Fed Raises Interest Rates for Third 2017 Rate Hike

The Federal Reserve has raised interest rates by a quarter of a percentage point, ranging between 1.25 and 1.50. This is the third interest hike of 2017, and is made in confidence that 2018 will continue to bring economic growth. The Fed has also raised their projected economic growth in 2018 from 2.1 to 2.5, in part from the $1.5 trillion tax cut currently moving through Congress. Mortgage rates have hovered around 4% for much of 2017, despite the two other benchmark increases. Because of the longevity of 15-year and 30-year mortgages, they are less impacted by the raising of interest rates. Homeowners will likely not notice detrimental change because of this hike. The most vulnerable borrowers are those either seeking a new mortgage or already holding one with an adjustable rate.
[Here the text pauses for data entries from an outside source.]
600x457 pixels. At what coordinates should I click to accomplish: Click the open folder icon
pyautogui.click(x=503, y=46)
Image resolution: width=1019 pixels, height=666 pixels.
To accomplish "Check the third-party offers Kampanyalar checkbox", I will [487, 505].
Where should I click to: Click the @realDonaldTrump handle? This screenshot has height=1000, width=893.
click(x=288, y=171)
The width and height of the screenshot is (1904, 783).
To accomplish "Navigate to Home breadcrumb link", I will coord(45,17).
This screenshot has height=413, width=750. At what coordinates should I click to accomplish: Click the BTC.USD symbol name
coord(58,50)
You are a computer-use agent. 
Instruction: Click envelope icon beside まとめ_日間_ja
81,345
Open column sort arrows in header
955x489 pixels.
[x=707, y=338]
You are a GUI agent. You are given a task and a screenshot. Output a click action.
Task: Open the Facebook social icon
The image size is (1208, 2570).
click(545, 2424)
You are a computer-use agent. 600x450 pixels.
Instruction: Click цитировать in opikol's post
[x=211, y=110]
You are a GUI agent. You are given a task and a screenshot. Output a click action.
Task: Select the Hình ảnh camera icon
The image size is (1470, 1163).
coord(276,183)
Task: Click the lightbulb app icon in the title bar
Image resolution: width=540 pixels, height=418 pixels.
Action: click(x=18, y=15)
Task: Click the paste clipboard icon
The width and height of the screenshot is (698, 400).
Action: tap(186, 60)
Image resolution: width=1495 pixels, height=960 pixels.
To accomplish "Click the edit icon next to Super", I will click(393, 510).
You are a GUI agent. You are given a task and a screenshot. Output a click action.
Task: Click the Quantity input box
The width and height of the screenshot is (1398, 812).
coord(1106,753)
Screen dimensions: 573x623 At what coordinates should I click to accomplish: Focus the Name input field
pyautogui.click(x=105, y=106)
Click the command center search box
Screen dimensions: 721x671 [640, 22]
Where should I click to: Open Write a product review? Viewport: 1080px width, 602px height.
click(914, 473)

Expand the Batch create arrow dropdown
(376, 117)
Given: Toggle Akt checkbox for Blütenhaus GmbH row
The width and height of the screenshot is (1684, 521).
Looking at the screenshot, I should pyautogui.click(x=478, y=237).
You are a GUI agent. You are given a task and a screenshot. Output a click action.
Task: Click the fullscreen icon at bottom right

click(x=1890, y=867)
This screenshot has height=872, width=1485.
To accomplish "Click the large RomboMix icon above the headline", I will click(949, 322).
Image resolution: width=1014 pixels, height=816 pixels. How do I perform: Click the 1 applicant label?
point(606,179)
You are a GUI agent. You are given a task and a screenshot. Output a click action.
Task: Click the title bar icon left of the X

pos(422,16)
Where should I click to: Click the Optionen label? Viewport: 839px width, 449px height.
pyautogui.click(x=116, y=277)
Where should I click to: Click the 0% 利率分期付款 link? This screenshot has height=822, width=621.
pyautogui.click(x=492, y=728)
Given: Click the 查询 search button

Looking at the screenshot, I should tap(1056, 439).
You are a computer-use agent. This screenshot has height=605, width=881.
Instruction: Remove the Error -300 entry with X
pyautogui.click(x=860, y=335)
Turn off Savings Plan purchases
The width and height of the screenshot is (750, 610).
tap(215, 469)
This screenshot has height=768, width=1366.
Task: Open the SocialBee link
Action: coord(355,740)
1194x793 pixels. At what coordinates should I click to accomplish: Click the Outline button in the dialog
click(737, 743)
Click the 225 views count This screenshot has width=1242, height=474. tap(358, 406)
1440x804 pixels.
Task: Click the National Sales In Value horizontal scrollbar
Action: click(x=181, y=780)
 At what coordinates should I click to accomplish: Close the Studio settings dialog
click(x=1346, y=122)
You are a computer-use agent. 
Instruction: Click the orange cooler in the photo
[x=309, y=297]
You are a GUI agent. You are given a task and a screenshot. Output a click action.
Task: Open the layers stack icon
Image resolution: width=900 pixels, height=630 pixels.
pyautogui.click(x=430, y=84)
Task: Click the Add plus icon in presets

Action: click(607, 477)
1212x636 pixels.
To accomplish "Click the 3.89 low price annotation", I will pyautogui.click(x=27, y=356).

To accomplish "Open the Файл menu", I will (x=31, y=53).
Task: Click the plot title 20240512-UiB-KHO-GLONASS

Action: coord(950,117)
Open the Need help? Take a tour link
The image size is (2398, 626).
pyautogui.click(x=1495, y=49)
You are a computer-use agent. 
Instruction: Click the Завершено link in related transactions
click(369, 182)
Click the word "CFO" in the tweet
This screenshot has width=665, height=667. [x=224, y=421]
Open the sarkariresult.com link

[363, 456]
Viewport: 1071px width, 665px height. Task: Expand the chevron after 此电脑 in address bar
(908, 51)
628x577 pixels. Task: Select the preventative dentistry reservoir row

While mortgage rates may not be affected as quickly, the hit to American homes in other financial areas may impact the market. Credit card holders will immediately see consequences of the raise, making any of their current debt more expensive. Those paying off student loans in the form of private variable-rate loans may also see an increase in monthly payments. Heading into 2018, the Federal Reserve predicts to raise the interest rate 3 times in the coming year as the economy continues to slowly grow. Janet L. Yellen, the Fed’s chairwoman, will step down in February, inviting in new leadership and a fresh take on the Federal Reserve’s actions. Learn more.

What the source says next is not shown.